State how many lines in the entries below contain the string "height", treating uppercase and lowercase letters as distinct. Give only the number.

◇ ◇ ◇ ◇

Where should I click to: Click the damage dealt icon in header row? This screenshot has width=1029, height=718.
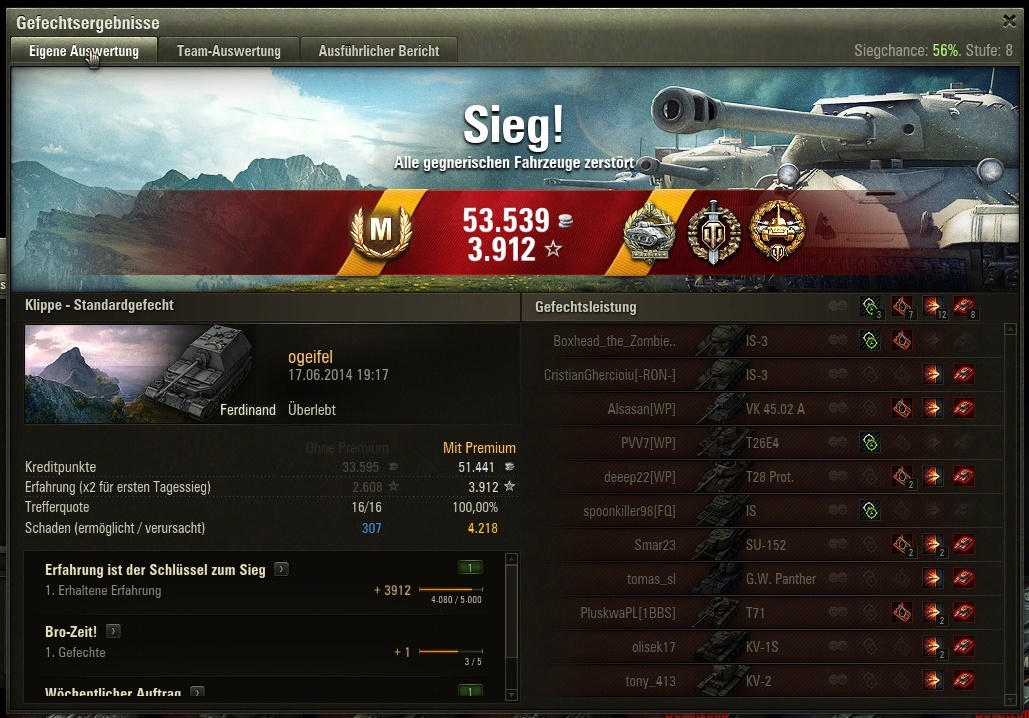(x=933, y=306)
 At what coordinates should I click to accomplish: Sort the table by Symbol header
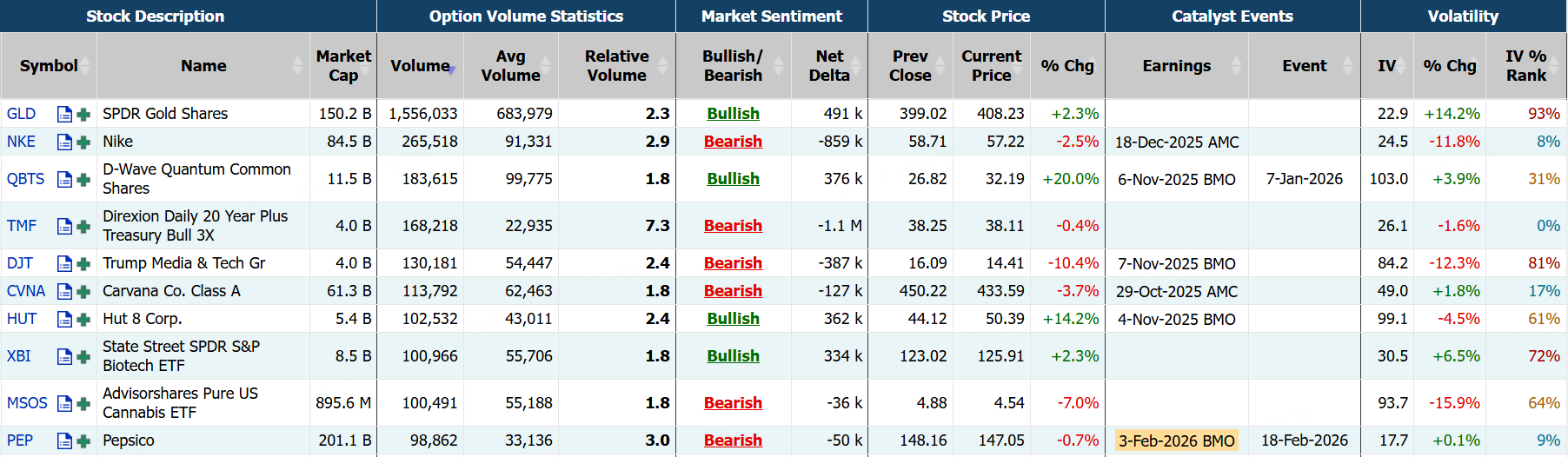(49, 66)
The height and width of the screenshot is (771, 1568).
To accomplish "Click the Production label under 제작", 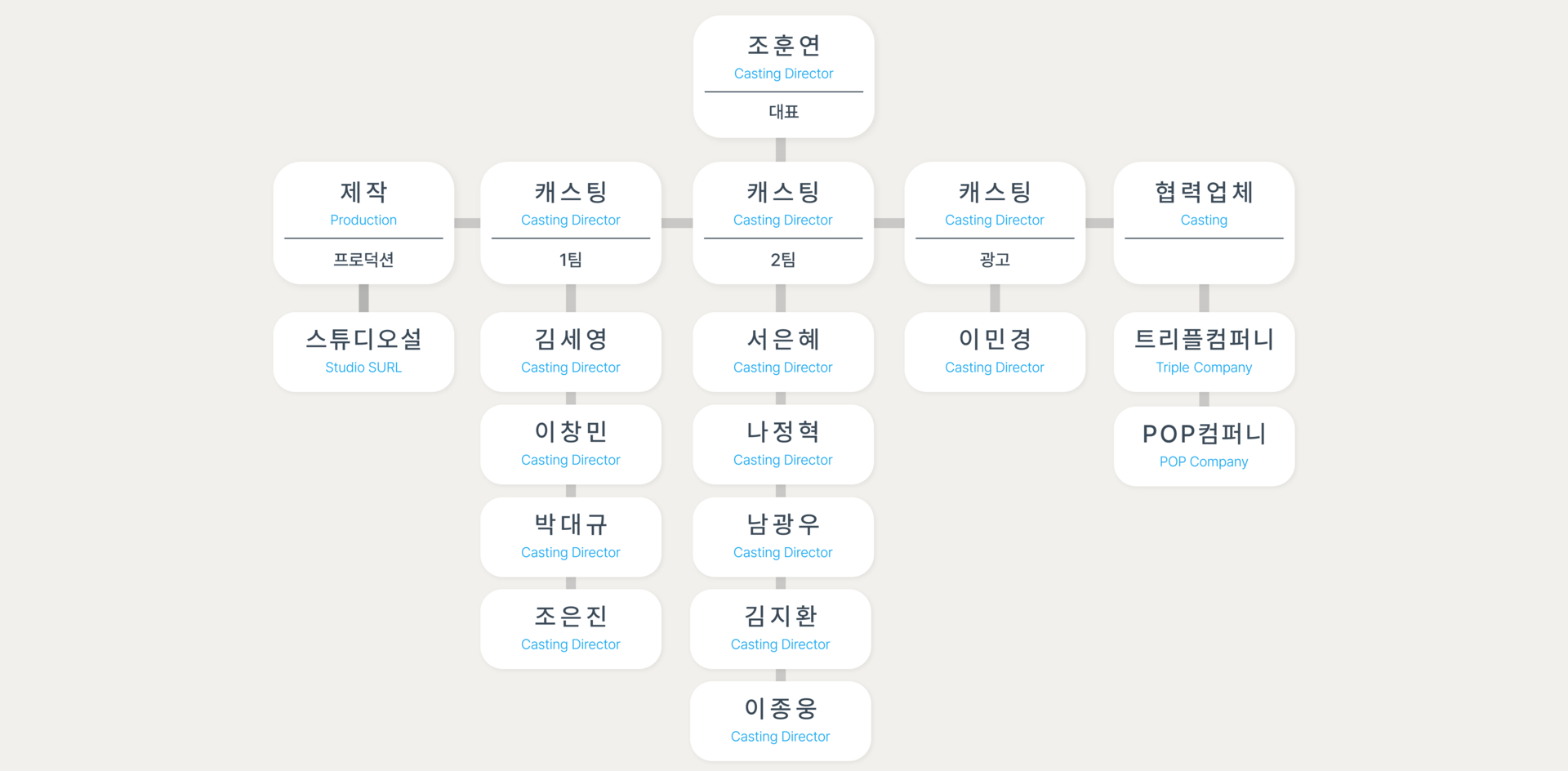I will [363, 220].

◇ ◇ ◇ ◇

* _Response_
2